Exploratory Data Analysis for NGS
This is a dataset produced by Bottomly et al., sequencing two strains of mouse with many biological replicates. This dataset and a number of other sequencing datasets have been compiled from raw data into read counts tables by Frazee, Langmead, and Leek as part of the ReCount project. These datasets are made publicly available at the following website:
http://bowtie-bio.sourceforge.net/recount/
Unlike many sequencing studies, Bottomly et al., realizing the such information is important for downstream analysis, provided the experiment number for all samples. Below we can see that the experimental batch explains more variation than the condition of interest: the strain of mouse.

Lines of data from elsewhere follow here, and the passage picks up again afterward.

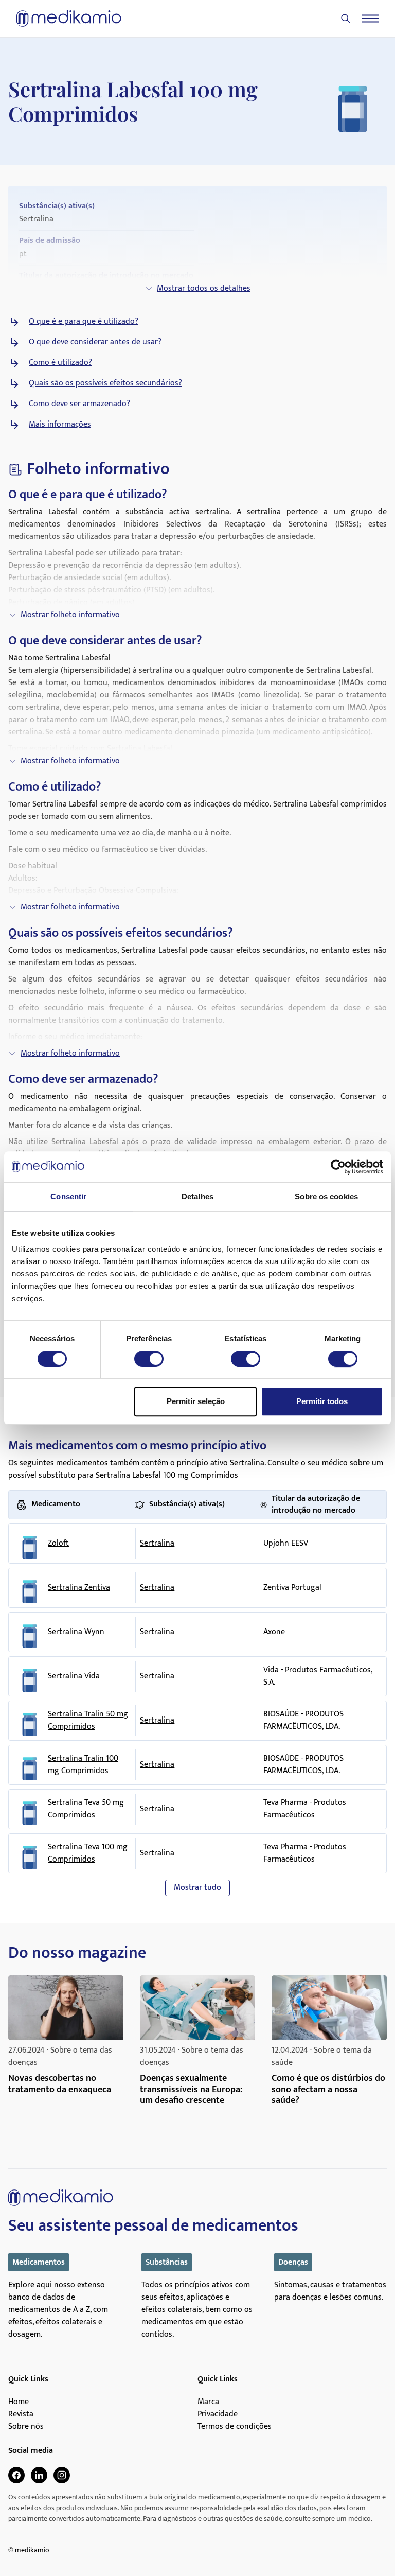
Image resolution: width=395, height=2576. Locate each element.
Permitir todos (322, 1401)
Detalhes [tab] (197, 1196)
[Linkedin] (39, 2475)
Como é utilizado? (60, 363)
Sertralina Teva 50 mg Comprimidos (86, 1809)
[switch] (149, 1359)
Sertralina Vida (74, 1676)
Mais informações (60, 424)
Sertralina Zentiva (79, 1588)
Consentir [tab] (68, 1196)
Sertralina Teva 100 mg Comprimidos (88, 1853)
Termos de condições (235, 2427)
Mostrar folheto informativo (70, 615)
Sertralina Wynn (76, 1632)
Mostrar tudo (197, 1888)
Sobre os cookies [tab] (326, 1196)
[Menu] (370, 18)
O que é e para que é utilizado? (83, 322)
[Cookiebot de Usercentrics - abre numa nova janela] (338, 1167)
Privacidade (218, 2414)
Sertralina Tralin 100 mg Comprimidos (83, 1765)
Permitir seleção (196, 1401)
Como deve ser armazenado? (79, 404)
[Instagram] (61, 2475)
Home (18, 2402)
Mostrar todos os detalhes (203, 288)
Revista (20, 2414)
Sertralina (157, 1543)
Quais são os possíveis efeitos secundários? (105, 383)
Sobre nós (26, 2427)
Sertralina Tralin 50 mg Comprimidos (88, 1720)
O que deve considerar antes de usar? (95, 342)
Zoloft (58, 1543)
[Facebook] (16, 2475)
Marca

We can make similar figures for NGS to the ones shown in the previous sections. However, the log transform does not work because RNAseq data contains many 0s. One quick way to get around this is by adding a constant before taking the log. A typical one is 0.5 which gives us a log2 value of -1 for 0s.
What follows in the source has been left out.